Then again, I'm already on record here as being anti-vegetable, so I'll stay out of this.
posted by Mchelly at 12:29 PM on April 26, 2012


"Ethics are a set of moral principles, parameters that determine what is right and what is wrong. Something that is ethical supports that which is decent, honorable, and virtuous — that which is right. When considering that eating meat contributes to the unnecessary suffering of sentient beings, to a decline in the quality of human health, and to the degradation of the environment, it can only be concluded that to do so is unethical. That a person enjoys bacon or wants to eat a steak is inconsequential.
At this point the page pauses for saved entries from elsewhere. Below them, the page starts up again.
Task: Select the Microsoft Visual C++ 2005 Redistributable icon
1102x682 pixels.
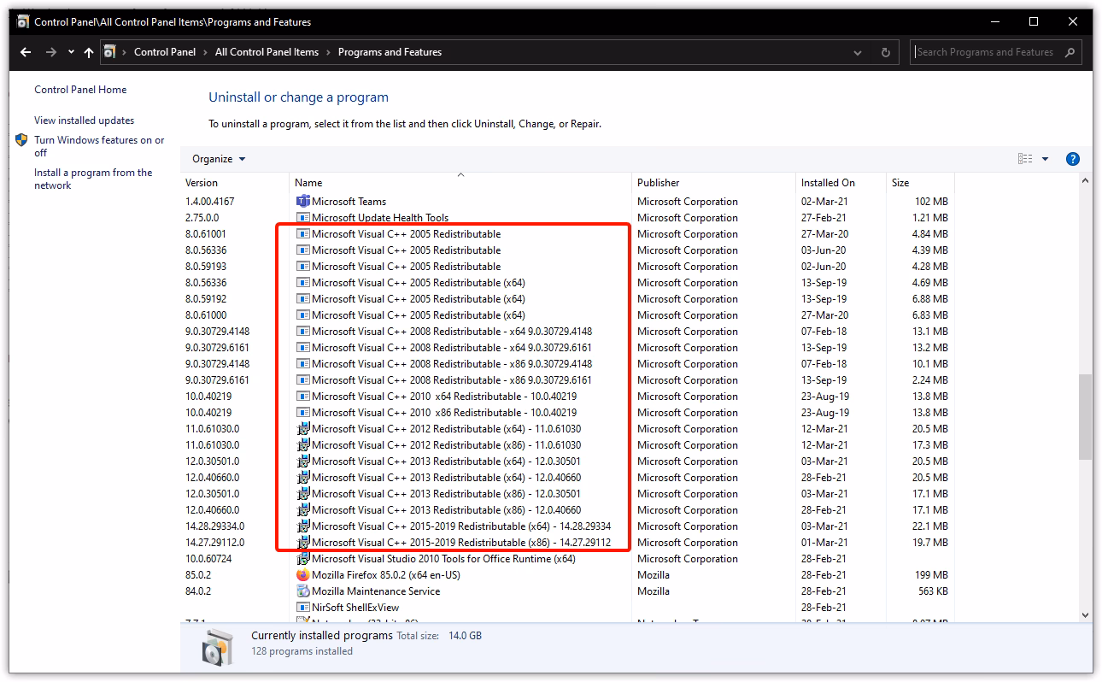Action: 303,233
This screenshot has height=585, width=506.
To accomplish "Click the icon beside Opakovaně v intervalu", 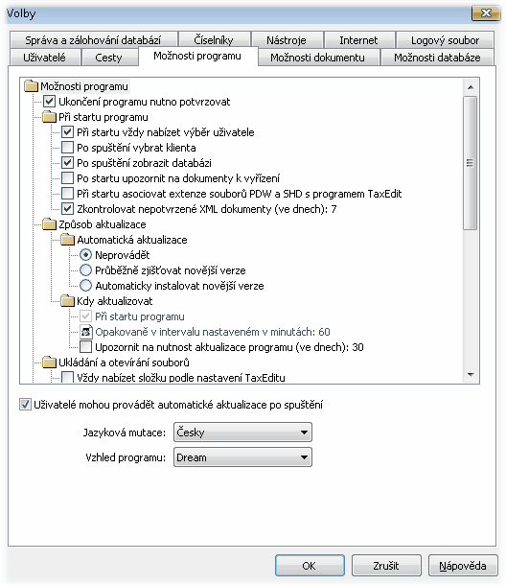I will [x=86, y=332].
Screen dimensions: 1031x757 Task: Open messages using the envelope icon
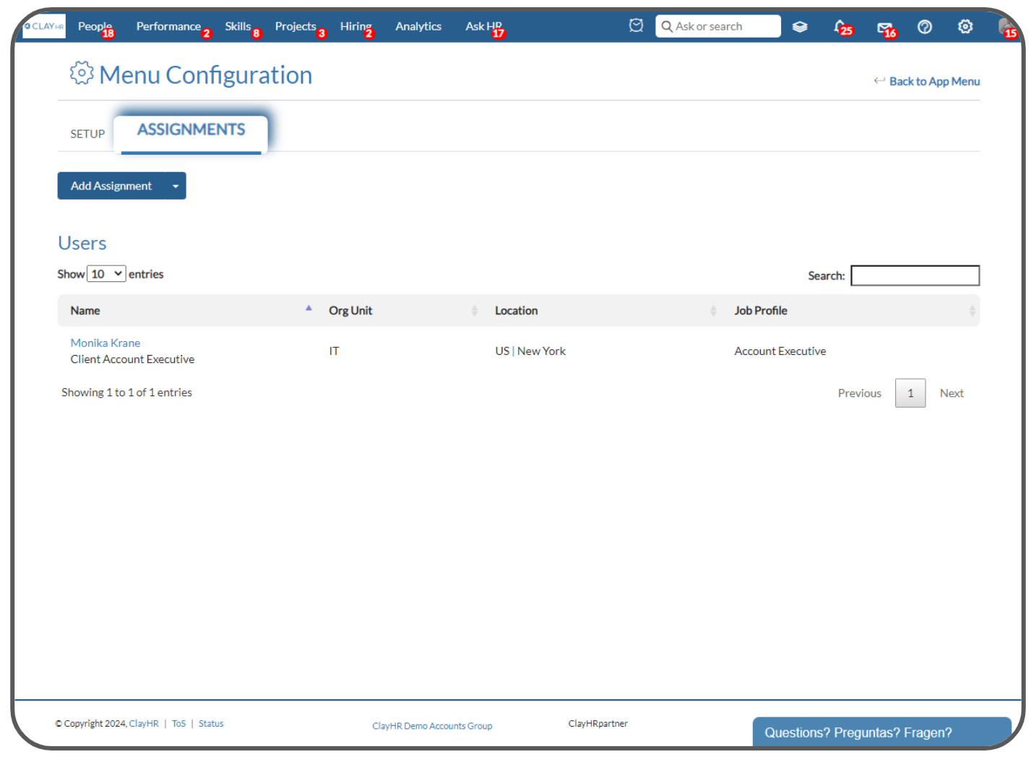point(883,26)
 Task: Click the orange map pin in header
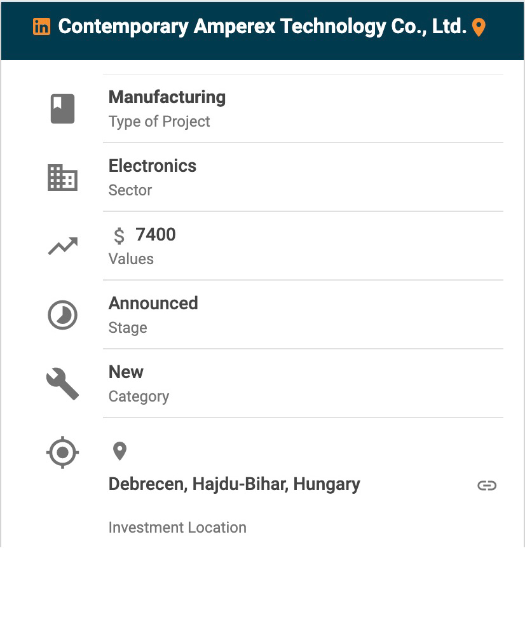tap(479, 27)
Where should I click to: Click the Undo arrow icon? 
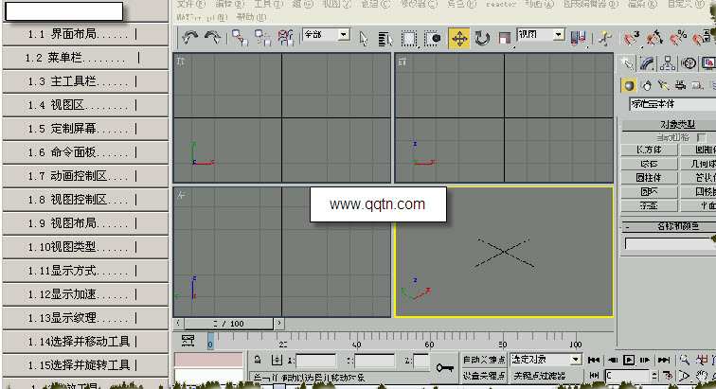[189, 38]
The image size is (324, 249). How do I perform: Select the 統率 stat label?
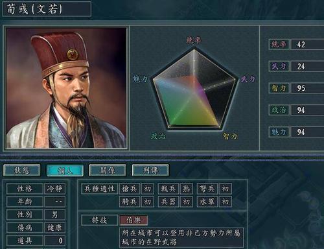279,45
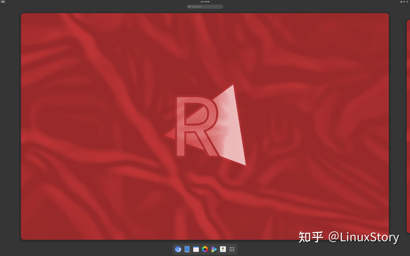Screen dimensions: 410x256
Task: Open the software installer icon in the dock
Action: (x=223, y=249)
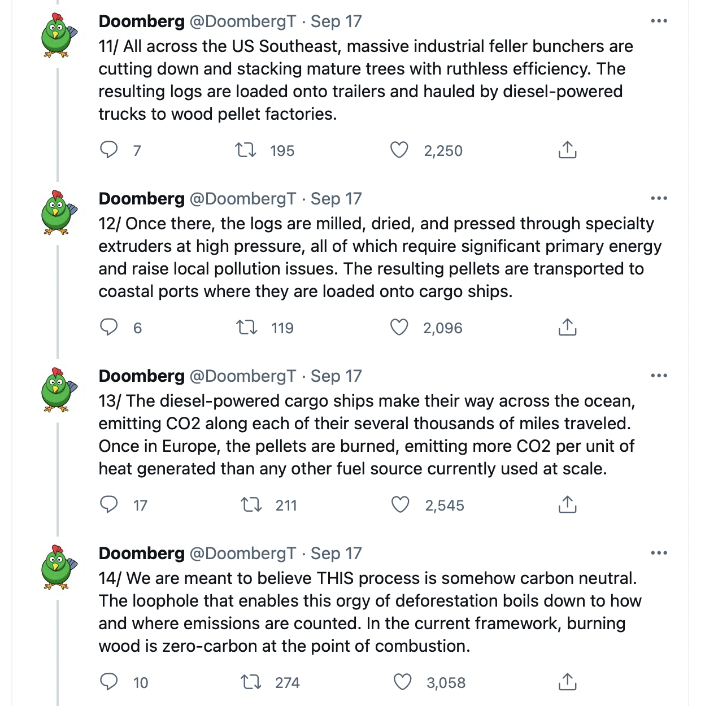705x706 pixels.
Task: Share tweet 13/ about diesel-powered cargo ships
Action: tap(567, 505)
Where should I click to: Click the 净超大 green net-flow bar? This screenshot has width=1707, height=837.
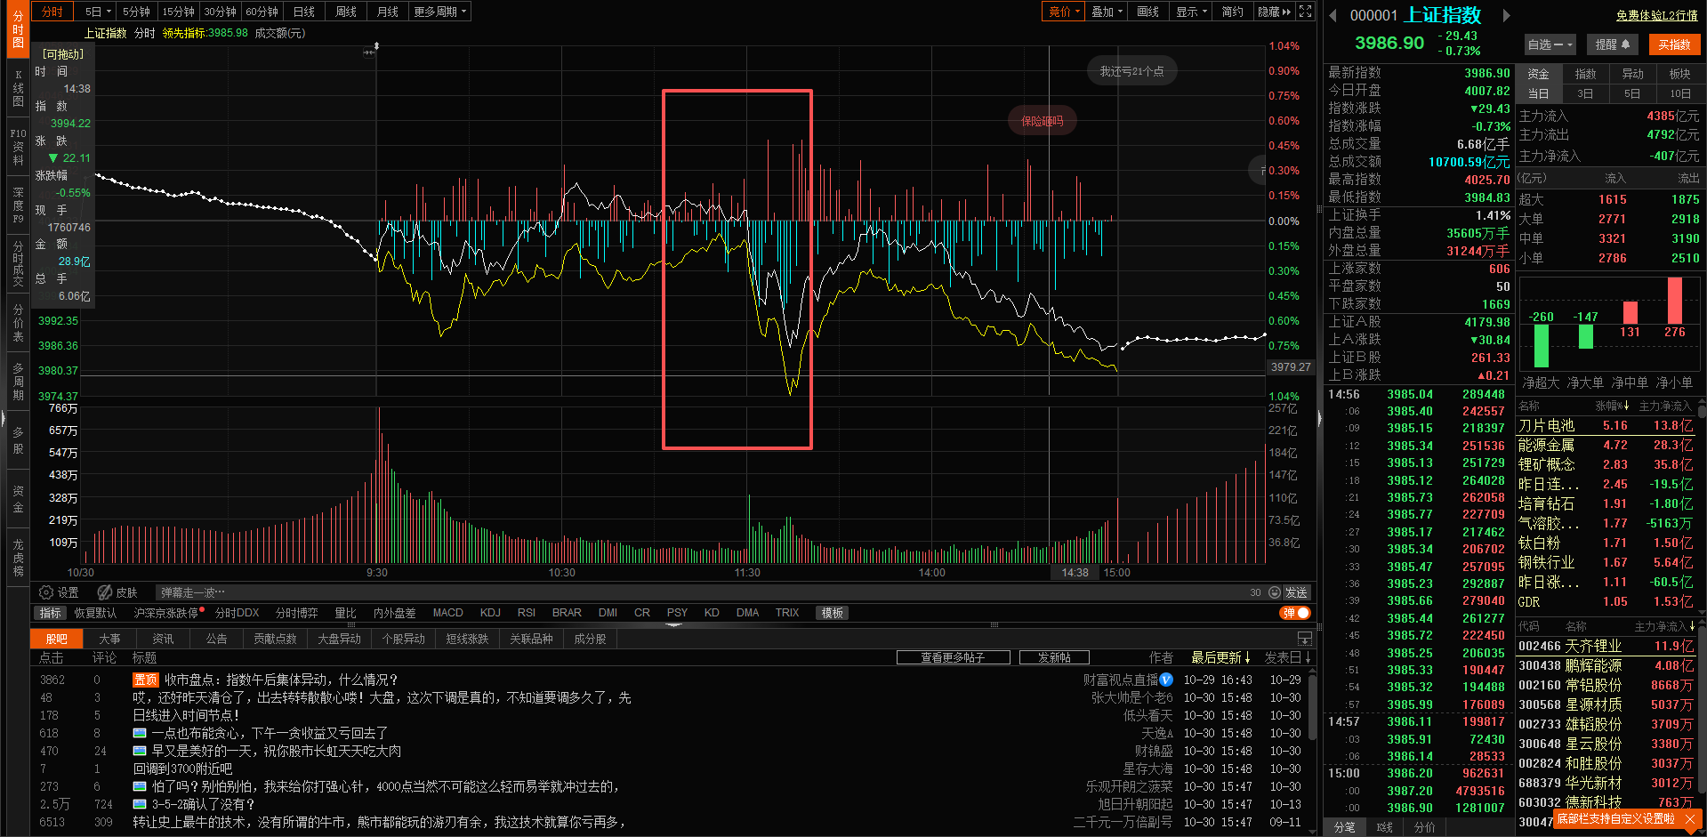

The prevailing truth is that it is wrong."

On a related note, why won't people who are vegetarians or vegans for ethical reasons (rather than dietary ones) eat roadkill and things like that?

Taste? Health? I don't eat meat for ethical reasons. I have little problem finishing meat if someone is going to throw it out, though. (I am a "finisher" by nature; I don't like to waste any food.) I won't do hot dogs or any other pseudo/highly processed crap. Just throw it out. Fine.

Also, I expect "eating roadkill" would be something vegetarians would try to convince meat-eaters to do and then get laughed at. It makes no sense for veggies to eat it themselves, as it does nothing to decrease the production of slaughtered meat.

You'd enjoy Berkeley, then, where the attacks tend to come from the other side.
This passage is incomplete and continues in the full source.